# Provided data:
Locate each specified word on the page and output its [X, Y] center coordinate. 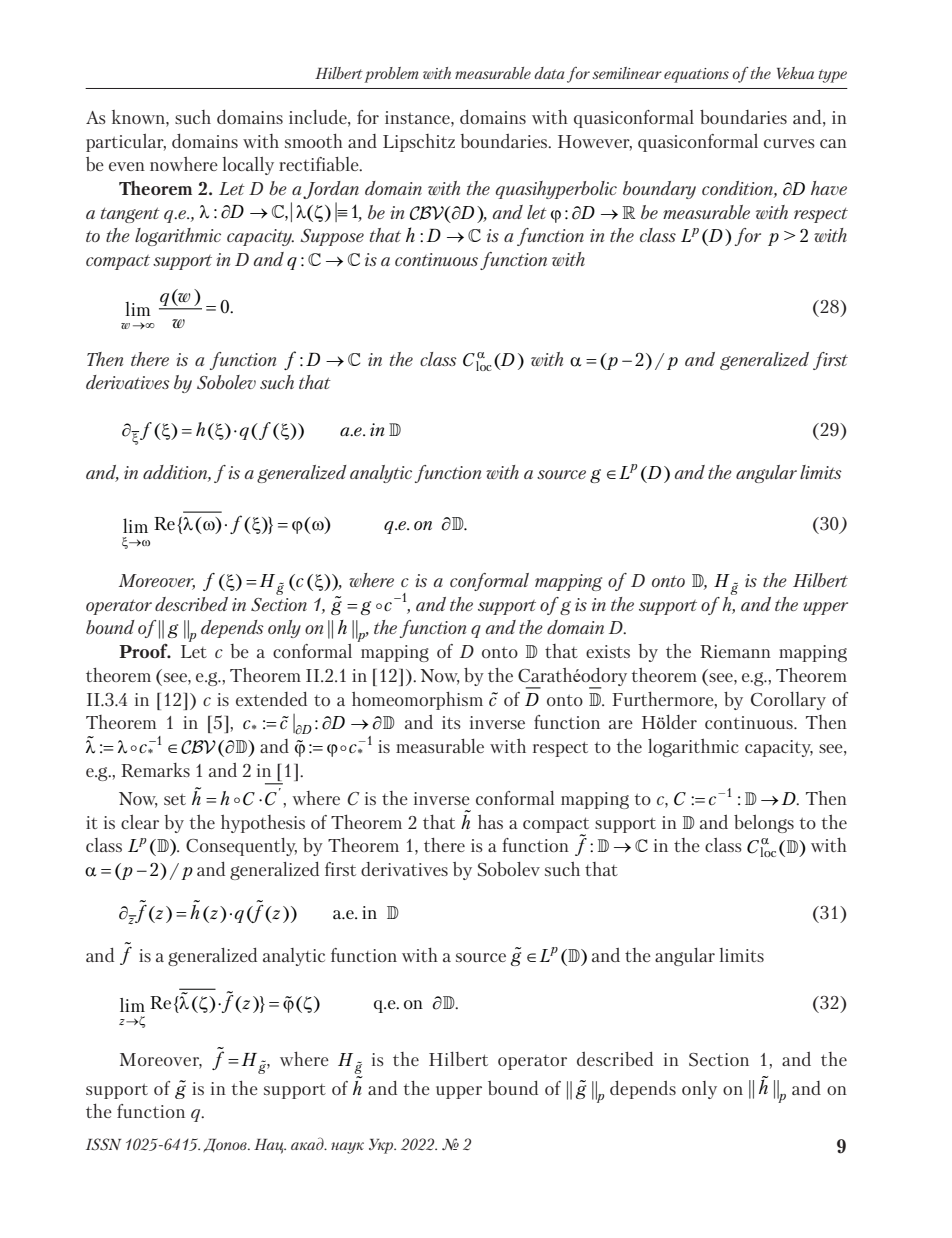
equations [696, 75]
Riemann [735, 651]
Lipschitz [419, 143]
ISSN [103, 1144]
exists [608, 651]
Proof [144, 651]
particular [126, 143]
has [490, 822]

* * *

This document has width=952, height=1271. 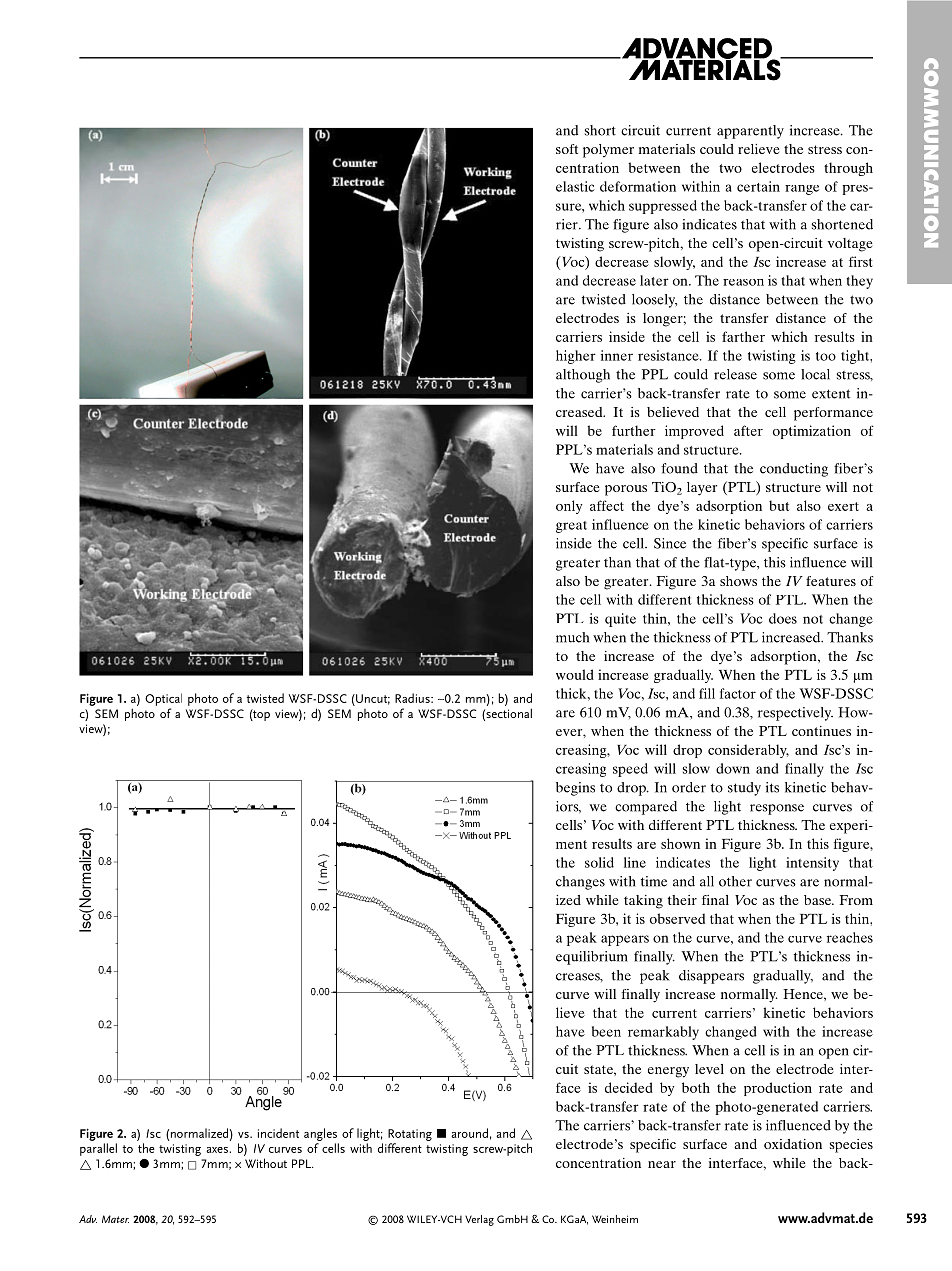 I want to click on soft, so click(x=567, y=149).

# Exercise objective:
Retype the records starting at the line that contains "Locate each specified" and ending at the line that contains "has [490, 822]", leaving the pictures out of your answer.

# Solution to the exercise:
Locate each specified word on the page and output its [X, Y] center coordinate. 
equations [696, 75]
Riemann [735, 651]
Lipschitz [419, 143]
ISSN [103, 1144]
exists [608, 651]
Proof [144, 651]
particular [126, 143]
has [490, 822]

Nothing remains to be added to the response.